Influence

  • The Institutional Investors Group on Climate Change (IIGCC)

    The Fund continued its membership of the IIGCC. IIGCC is the European membership body for investor collaboration on climate change and the voice of investors taking action for a prosperous, low-carbon future. IIGCC has more than 400 members, mainly pension funds and asset managers, across 27 countries, with over €65 trillion in assets under management. IIGCC’s mission is to support and enable the investment community in driving significant and real progress by 2030 towards a net zero and resilient future. This will be achieved through capital allocation decisions, stewardship and successful engagement with companies, policy makers and fellow investors.
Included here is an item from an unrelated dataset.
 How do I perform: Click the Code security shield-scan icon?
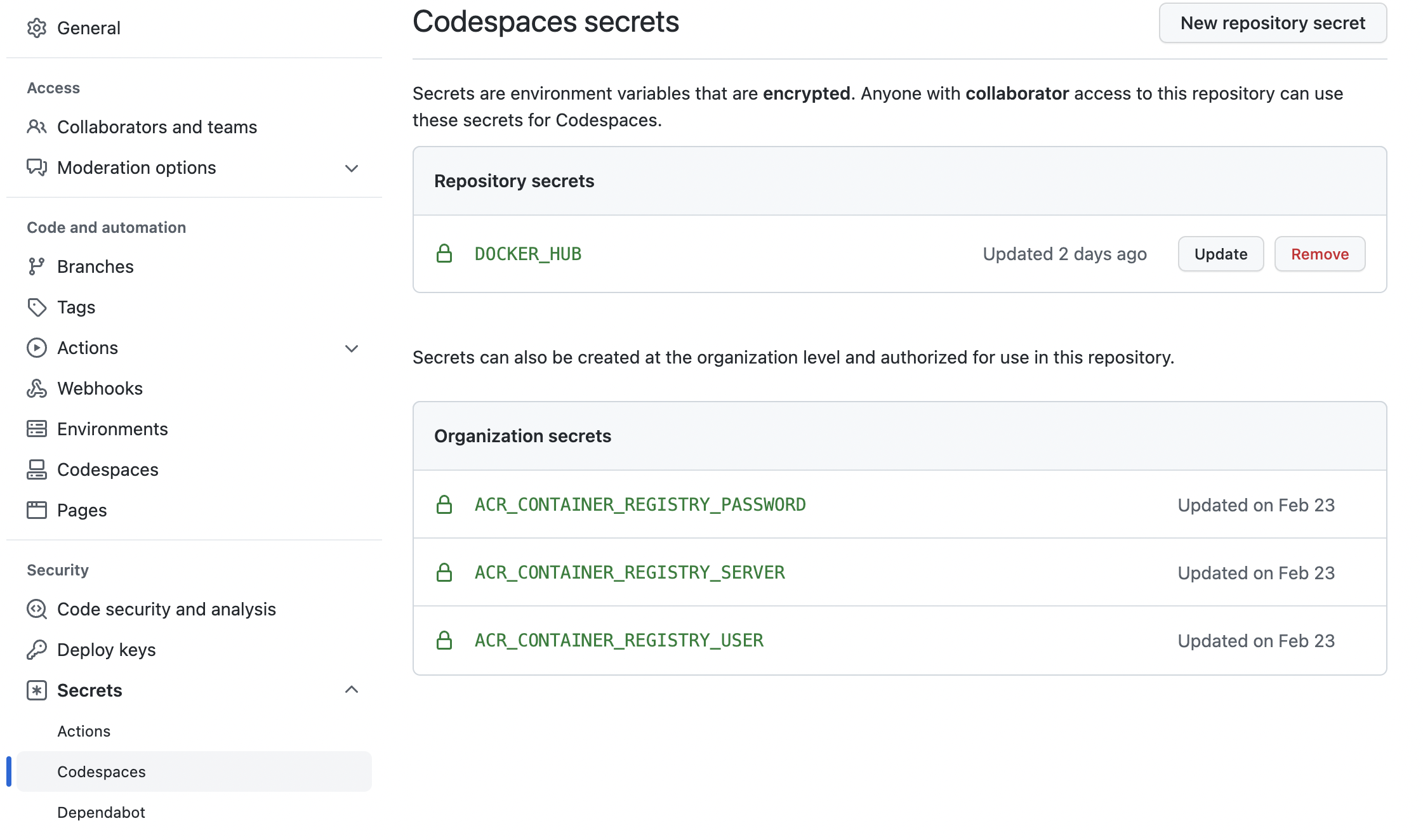tap(37, 609)
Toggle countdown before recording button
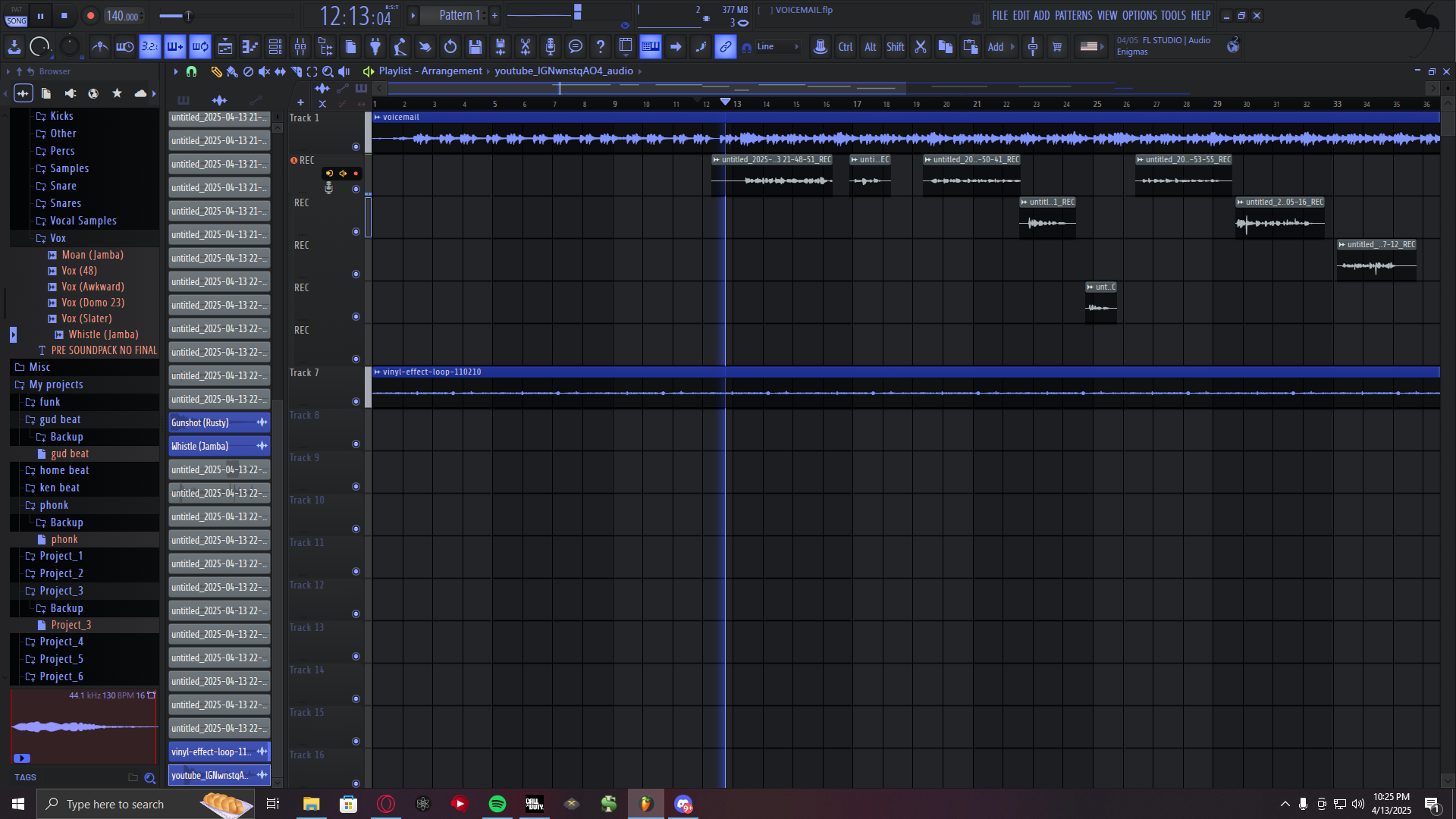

IIGCC works to support and help define the public policies, investment practices and corporate behaviours that address the long-term risks and opportunities associated with climate change.

  • Bulk Annuity Sustainability Principles

    Accounting for Sustainability convened a forum of pension funds, insurers, pension advisers and the regulatory community to produce a Sustainability Principles Charter for the bulk annuity process. RIEL contributed to these discussions during the reporting period. The Charter seeks to align expectations around sustainability within the bulk annuity process, noting that pension trustees have committed considerable effort to developing a sustainable approach to investment which they wish to see maintained after assets have been transferred to insurers. It sets out clear principles to drive greater transparency, reporting and engagement before, during and after a buy-out or buy-in transaction between pension funds and insurers.

  • Climate Action 100+

    The Trustee is a Climate Action 100+ signatory. The organisation has developed a new strategy for extending the initiative to 2030 and seeking to inspire greater corporate climate action. The first five years of the initiative has seen an increase from only five Climate Action 100+ focus companies at the outset to 75% of them now committing to net zero, the next seven years mark a further evolution that intends to support a global scale up in active ownership. The new phase shifts focus from corporate climate-related disclosure to the implementation of corporate climate transition plans, to create long-term shareholder value in this critical decade of climate action. In consultation with signatories, the initiative has evolved its core goals through to 2030, encouraging signatories to ask companies to move from words to action, by (i) implementing a strong governance framework which clearly articulates the board’s accountability and oversight of climate change risk, (ii) taking action to actively reduce GHG emissions across the value chain, including engagement with stakeholders such as policymakers and other actors to address the sectoral barriers to transition; and (iii) providing enhanced corporate disclosure on and implementing transition plans to deliver on robust targets.

  • Investment Managers

    All investment managers working for the Trustee have their own ESG or responsible ownership policies which have been reviewed by RIEL. In monitoring investment managers, RIEL conducts an annual performance review meeting in which it reviews ESG activity and developments at each firm. Investment managers are encouraged to report to RIEL on ESG issues as part of the regular quarterly reporting cycle. Although the Trustee’s engagement programme is delegated to EOS, it also benefits indirectly from corporate engagement carried out by each of its investment managers in assets held by the Fund. The number of investment managers working for the Fund has decreased during the reporting period.

  • Workforce Diversity

    RIEL is committed to monitoring diversity in its investment managers and does so to ensure continued effort to promote diversity in firms acting on behalf of the Trustee. All investment managers working for the Trustee have confirmed to RIEL that they have in place polices to promote workforce diversity. Not all investment managers gather or publish data on ethnic minority employees or employees over 50 years old.